Bill Bruford (BB): The word “composition” was appropriated by uncultured, uncouth rock musicians from supposedly cultured and couth classical music around the time I was starting in the late 60s.  We began to play “concerts” in which to perform our compositions, full of “suites” and similarly elaborate classical affectations. I’m sure we thought we should be taken more “seriously” than pop groups. The word composing brought with it all sorts of cultural baggage and its use over-aggrandized our processes of music generation. Certainly in the early days it was a lot about pushing and shoving – elbowing to get your idea or suggestion into the fragile composition as it began to appear in the rehearsal room. Latterly I did indeed sit at a piano, more in the traditional sense of the “lone creator”, and tried to find things that would appeal to me and my colleagues, and with the hope that someone in the audience might like it too.

“The word “composing” brought with it all sorts of cultural baggage and its use over-aggrandized our processes of music generation. Certainly in the early days it was a lot about pushing and shoving – elbowing to get your idea or suggestion into the fragile composition as it began to appear in the rehearsal room.”

SM: You told me that rebelling against the stifling role expectations by the “drum culture” compelled you to prove that you were a “real” musician by writing, arranging and recording music under your own name. Indeed, you led a number of jazz groups, and these groups played your compositions and those of your bandmates. Your groups did not, to my knowledge, ever play jazz standards. So, it appears to me that composition remained a clear priority to you throughout your career.

BB: I think what remained a priority was securing through fair means or foul a steady supply of gigs. Latterly that meant the steady production of repertoire to perform, which, as I’ve indicated elsewhere, I felt obliged to produce if I’m to have my name on the marquee or at the top of the album cover.
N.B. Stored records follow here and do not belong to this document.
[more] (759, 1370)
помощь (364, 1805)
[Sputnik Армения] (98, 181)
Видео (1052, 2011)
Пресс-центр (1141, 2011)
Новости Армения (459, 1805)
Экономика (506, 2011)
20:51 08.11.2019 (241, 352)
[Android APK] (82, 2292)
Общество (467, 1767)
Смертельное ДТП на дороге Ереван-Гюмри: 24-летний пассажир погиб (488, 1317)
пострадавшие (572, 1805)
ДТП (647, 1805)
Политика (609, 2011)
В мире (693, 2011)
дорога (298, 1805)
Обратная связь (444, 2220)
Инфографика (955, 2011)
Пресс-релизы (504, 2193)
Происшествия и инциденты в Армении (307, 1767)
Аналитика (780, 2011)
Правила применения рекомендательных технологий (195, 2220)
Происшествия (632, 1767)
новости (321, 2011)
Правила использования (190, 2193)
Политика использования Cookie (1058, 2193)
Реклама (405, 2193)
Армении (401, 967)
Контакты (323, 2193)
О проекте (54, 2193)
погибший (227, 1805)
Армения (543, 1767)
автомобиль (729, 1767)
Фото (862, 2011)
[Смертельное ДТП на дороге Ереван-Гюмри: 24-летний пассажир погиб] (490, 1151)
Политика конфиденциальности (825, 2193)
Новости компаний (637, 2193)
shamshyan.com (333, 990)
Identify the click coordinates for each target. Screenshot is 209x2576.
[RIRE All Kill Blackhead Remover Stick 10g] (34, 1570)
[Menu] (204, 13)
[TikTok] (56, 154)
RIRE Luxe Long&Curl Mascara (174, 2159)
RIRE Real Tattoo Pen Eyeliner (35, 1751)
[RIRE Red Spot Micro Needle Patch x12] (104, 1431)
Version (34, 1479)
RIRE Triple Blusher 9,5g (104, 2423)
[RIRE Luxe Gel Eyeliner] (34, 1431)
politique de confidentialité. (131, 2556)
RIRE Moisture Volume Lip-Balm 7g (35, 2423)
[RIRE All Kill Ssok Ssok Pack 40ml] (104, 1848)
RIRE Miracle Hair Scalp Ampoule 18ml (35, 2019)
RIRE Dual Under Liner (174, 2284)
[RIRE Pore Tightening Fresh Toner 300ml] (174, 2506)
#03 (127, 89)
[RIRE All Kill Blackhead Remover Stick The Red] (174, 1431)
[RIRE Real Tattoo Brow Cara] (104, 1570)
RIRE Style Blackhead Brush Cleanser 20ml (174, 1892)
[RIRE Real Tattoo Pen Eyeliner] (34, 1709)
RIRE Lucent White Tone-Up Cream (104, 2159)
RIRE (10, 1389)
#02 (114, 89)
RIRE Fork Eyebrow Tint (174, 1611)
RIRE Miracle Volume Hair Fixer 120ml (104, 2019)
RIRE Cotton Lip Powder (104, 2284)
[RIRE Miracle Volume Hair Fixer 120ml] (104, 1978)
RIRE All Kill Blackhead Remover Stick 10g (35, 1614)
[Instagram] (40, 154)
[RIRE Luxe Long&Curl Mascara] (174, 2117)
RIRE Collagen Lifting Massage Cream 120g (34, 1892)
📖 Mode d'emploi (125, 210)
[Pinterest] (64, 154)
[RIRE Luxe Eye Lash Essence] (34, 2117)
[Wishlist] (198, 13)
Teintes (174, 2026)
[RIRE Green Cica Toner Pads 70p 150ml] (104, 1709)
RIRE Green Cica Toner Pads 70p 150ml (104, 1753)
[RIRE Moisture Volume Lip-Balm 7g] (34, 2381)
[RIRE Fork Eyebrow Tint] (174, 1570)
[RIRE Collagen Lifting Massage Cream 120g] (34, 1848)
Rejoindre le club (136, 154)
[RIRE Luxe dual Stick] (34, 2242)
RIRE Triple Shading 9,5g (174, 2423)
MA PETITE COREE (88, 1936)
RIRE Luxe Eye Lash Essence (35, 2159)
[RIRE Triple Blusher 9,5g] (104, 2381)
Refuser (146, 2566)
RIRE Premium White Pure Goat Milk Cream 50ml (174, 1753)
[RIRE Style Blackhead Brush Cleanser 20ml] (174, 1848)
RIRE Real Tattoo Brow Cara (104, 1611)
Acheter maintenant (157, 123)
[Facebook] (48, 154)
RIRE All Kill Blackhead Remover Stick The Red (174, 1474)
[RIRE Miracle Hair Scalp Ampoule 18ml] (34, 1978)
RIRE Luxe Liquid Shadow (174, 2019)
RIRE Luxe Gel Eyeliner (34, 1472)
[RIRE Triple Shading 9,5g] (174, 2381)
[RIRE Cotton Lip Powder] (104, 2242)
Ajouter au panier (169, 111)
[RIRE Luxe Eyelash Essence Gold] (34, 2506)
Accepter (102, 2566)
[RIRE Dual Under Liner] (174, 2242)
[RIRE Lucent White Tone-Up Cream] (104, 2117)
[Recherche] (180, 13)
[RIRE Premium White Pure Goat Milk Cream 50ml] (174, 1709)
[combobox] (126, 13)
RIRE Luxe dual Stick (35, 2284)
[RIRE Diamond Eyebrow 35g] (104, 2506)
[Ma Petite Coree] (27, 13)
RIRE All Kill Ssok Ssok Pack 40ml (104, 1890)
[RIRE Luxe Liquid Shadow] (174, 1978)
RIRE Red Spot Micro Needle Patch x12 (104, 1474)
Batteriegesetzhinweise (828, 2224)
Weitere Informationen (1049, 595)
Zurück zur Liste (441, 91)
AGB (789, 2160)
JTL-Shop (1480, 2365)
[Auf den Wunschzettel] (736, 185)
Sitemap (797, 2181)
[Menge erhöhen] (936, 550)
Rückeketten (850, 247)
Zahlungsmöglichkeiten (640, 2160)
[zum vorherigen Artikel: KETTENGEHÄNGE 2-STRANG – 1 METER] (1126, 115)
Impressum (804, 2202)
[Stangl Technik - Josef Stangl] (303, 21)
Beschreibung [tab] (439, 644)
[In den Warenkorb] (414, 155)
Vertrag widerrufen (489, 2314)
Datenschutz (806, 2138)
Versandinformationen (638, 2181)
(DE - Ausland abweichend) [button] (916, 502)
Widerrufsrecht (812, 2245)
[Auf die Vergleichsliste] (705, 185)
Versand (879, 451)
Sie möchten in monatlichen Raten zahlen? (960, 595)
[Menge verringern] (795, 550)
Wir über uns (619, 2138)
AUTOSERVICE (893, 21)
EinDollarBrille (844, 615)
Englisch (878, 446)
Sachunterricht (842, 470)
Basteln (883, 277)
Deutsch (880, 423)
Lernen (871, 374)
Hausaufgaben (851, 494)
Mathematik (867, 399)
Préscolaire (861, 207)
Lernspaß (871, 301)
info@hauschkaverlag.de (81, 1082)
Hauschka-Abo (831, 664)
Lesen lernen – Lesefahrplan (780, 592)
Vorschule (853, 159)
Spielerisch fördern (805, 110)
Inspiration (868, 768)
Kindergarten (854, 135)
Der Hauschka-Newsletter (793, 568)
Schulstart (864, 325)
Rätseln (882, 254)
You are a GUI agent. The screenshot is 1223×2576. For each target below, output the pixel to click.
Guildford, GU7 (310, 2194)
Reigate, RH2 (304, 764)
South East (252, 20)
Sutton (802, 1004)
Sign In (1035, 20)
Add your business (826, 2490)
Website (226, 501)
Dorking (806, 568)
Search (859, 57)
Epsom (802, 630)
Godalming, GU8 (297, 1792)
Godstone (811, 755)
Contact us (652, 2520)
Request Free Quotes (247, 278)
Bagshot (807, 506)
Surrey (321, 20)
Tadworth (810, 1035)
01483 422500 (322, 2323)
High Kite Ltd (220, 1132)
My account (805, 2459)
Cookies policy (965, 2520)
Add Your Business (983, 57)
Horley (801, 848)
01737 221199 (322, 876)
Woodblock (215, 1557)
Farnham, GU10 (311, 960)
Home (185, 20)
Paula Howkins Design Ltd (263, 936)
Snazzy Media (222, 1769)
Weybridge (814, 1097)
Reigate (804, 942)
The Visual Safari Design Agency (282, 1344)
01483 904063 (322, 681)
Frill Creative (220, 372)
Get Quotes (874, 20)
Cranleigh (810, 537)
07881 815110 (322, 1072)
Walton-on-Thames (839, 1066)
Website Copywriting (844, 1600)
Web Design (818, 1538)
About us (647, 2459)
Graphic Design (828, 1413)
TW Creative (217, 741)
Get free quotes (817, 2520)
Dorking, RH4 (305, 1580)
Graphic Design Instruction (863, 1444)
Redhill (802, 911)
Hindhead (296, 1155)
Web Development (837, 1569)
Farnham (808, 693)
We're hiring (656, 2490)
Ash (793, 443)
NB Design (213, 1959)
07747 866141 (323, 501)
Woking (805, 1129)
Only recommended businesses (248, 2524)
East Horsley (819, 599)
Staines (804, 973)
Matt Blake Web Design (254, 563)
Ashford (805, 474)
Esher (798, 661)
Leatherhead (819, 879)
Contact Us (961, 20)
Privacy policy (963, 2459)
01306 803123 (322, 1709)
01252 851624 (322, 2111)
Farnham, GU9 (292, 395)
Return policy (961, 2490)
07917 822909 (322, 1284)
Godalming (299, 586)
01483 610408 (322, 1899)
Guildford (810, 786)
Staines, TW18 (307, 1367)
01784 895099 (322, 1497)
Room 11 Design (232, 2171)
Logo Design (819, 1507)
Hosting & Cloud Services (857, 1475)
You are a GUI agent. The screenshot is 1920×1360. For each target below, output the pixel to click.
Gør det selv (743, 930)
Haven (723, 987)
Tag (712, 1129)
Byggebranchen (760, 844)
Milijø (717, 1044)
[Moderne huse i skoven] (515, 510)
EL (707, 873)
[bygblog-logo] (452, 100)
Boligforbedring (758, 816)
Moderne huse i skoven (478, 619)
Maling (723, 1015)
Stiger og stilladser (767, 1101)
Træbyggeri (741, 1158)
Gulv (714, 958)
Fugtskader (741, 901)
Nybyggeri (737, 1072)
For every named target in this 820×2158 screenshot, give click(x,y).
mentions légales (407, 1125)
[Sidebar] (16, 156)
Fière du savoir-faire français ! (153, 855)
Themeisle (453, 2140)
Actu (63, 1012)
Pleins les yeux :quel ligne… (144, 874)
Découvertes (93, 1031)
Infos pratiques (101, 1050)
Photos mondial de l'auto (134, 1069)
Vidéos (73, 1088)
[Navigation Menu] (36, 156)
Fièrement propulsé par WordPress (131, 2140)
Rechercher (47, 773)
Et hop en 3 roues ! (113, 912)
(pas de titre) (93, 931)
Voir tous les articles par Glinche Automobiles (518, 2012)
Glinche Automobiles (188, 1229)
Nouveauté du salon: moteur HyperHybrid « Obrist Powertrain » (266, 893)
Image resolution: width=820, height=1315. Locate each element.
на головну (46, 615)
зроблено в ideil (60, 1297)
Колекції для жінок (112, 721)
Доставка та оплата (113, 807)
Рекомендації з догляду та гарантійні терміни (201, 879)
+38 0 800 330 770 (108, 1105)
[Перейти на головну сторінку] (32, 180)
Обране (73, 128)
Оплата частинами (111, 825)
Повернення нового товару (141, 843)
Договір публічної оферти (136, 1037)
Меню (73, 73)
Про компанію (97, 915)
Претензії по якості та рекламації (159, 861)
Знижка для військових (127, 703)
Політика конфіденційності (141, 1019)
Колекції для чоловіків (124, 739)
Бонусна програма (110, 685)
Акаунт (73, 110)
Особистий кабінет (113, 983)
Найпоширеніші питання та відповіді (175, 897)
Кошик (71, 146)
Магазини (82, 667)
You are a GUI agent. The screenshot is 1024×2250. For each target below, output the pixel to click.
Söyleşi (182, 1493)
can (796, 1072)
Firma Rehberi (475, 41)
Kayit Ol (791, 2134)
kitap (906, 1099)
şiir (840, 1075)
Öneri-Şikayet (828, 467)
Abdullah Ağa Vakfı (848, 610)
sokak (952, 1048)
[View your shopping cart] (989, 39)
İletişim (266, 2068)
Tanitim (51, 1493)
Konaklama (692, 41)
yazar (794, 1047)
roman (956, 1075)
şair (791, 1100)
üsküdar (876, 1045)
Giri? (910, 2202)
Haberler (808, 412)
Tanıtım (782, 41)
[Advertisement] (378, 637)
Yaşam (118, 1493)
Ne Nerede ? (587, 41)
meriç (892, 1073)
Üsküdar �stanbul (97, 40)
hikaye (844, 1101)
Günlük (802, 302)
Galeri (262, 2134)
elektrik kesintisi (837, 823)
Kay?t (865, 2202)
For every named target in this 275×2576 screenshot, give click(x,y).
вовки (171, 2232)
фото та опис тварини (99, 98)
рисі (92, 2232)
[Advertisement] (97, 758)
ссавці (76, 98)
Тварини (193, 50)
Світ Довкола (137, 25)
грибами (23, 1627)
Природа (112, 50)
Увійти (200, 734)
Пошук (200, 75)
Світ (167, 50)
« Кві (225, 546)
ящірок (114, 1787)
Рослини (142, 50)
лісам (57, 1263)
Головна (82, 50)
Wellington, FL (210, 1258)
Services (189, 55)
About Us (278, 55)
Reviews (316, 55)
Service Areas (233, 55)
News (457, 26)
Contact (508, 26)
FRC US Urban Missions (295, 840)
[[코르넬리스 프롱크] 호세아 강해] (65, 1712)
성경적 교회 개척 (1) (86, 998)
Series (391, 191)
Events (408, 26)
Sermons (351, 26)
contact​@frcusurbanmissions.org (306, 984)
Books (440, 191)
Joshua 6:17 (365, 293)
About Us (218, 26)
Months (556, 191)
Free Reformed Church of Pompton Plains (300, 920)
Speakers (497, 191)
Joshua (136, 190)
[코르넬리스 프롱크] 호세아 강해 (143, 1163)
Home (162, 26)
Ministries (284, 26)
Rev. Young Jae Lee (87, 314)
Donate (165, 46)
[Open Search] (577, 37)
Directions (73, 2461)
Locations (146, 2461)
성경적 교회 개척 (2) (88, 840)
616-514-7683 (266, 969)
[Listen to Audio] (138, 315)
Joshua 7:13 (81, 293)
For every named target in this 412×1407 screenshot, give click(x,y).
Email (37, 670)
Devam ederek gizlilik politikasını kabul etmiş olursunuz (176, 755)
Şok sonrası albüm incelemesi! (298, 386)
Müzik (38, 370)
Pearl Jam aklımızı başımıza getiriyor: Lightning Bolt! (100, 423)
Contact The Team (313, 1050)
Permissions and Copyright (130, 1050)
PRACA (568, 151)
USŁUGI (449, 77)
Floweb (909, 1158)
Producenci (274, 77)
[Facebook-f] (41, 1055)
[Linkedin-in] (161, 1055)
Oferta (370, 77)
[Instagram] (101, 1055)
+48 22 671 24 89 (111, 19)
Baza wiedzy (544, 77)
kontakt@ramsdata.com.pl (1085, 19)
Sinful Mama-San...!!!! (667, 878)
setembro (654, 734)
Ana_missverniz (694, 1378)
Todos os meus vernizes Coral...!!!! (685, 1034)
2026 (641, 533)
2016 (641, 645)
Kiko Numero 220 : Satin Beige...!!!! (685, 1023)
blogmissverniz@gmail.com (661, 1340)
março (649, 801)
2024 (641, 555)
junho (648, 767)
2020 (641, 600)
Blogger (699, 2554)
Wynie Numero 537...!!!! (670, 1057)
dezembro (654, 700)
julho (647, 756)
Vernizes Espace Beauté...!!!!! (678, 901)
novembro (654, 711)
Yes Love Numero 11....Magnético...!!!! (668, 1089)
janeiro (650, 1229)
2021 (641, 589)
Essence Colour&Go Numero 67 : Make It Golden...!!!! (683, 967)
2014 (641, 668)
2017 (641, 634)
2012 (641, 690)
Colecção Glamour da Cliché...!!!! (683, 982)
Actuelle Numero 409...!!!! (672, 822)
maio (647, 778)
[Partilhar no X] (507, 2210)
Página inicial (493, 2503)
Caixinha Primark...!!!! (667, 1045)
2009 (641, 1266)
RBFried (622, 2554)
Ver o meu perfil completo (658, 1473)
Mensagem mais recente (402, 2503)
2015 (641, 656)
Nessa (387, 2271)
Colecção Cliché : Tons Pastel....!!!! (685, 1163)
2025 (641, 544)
So, life was in two parts: performance first – I wanted to play – and then everything else that was needed to make that happen, only one of which was composition.

Incidentally, on hearing my words return to me, like a boomerang, I would caution against the casting of some of my perceptions too much in stone.  I may have found the drum culture stifling on occasion, and that may have driven some, including myself, to prove we were “real” musicians by writing, arranging and recording music under our own names. Evidence here is largely anecdotal and a bit shaky, and I’m not entirely sure I was “compelled”: it was perhaps a solution to that particular problem.

“Life was in two parts: performance first – I wanted to play – and then everything else that was needed to make that happen, only one of which was composition.”

SM: Earlier, you referred to John Dewey, and defined art as the communication of experience. Were your experiences of improvising on your instrument similar to the experiences of composing music? You pointed out that variation and improvisation are values that you held very dear during your career, and your “trying to play ‘Close to the Edge’, for example, in a ‘different’ way on a nightly basis eventually caused irritation.” In your Autobiography, you also note that touring with Genesis felt difficult because you had to play the same parts every night. As improvisation held such a special significance for you, did it influence the way in which you approached composition?

BB: In one respect the embodied experience of improvising with or without others on an instrument is entirely different to that of sitting alone and quietly at a piano in some act of composition. But yes, I suspect I saw space for improvisation as an essential component of any tune I was likely to complete or sign off on for the band’s use, so in that regard improvisation influenced my approach to composing.

Actually, a helpful word at this point is interaction. There are for me, with my performer hat on, two kinds of popular music. The first precludes interaction other than at the most fundamental of levels, that of playing in time and tune with others. To illustrate: were I to stop playing, all other contributions to the music from co-performers would continue exactly as if nothing had occurred. An interactive style of music would, by contrast, accept my sudden silence as a radical shift in the soundscape and large and small adjustments would be made by my co-performers to accommodate this rupture. As in conversation, I hear what you say and respond. I then respond to your response. The studious silence of one party in a two-party conversation would typically precipitate a perfectly natural interaction or reaction from the respondent. Music without such interaction sounds somewhat unnatural to me.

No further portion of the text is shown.